One of the most recent changes prompted The Washington Post to report June 5 that the “New York Attorney General Eric Schneiderman has gotten very far away from where he started in his office’s investigation into ExxonMobil.”
Schneiderman’s initial claims, which suggest Exxon had been hiding information about global warming for decades, were unlikely to bear much fruit in a court of law, legal analysts suggested in 2017.
Merritt Fox, a professor of law at Columbia Law School, for instance, noted in 2016 it’s inappropriate to use laws such as the Martin Act to target the company for potential fraud.
The law requires the likelihood a reasonable investor would consider the omitted important information and decided “not to vote or buy, sell, or hold, and that it has to significantly alter a total mix of information available to this reasonable man or reasonable investor,” Fox told a Columbia Law School panel in 2016.
The launch of the site comes as cities have taken up similar climate crusades. San Francisco and Oakland opened a lawsuit asserting five oil companies, including Exxon and Chevron, should pay huge sums of money for contributing to man-made global warming.

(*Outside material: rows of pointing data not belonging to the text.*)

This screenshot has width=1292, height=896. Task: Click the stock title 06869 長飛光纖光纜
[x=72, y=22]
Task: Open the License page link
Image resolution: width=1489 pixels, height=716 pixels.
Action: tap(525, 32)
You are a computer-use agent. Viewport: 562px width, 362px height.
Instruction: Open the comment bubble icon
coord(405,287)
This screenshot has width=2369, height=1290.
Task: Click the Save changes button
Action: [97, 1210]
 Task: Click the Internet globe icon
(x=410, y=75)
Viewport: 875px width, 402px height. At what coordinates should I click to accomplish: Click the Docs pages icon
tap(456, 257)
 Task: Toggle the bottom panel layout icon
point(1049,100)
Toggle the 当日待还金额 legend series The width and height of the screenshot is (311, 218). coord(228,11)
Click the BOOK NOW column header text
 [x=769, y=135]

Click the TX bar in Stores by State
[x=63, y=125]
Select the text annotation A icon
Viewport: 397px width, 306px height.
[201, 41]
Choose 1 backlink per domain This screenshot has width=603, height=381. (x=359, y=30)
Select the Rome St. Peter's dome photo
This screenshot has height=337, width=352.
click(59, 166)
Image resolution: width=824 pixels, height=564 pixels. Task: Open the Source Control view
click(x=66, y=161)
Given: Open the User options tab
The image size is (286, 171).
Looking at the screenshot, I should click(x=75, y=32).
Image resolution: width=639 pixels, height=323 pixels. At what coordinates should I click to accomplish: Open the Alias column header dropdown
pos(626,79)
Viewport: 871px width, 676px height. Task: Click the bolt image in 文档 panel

A ruling against oil companies could not only have tremendous consequences for the U.S. legal system but could also mean a sizable payday for the class action firms representing cities suing over global warming.
The city faces “imminent risk of catastrophic storm surge flooding” — yet a 2017 general-obligation bond offering claimed officials are “unable to predict whether sea-level or rise or other impacts of climate change … will occur,” San Francisco’s lawsuit suggested.
Attorneys representing the cities stand to earn a huge payday if their litigation is successful. Class action firm Hagens Berman Sobol Shapiro LLP is handling lawsuits for San Francisco, Oakland and New York City, on a contingency fee basis. Cities pay law firms no upfront cost in exchange for a percentage of any winnings or settlement.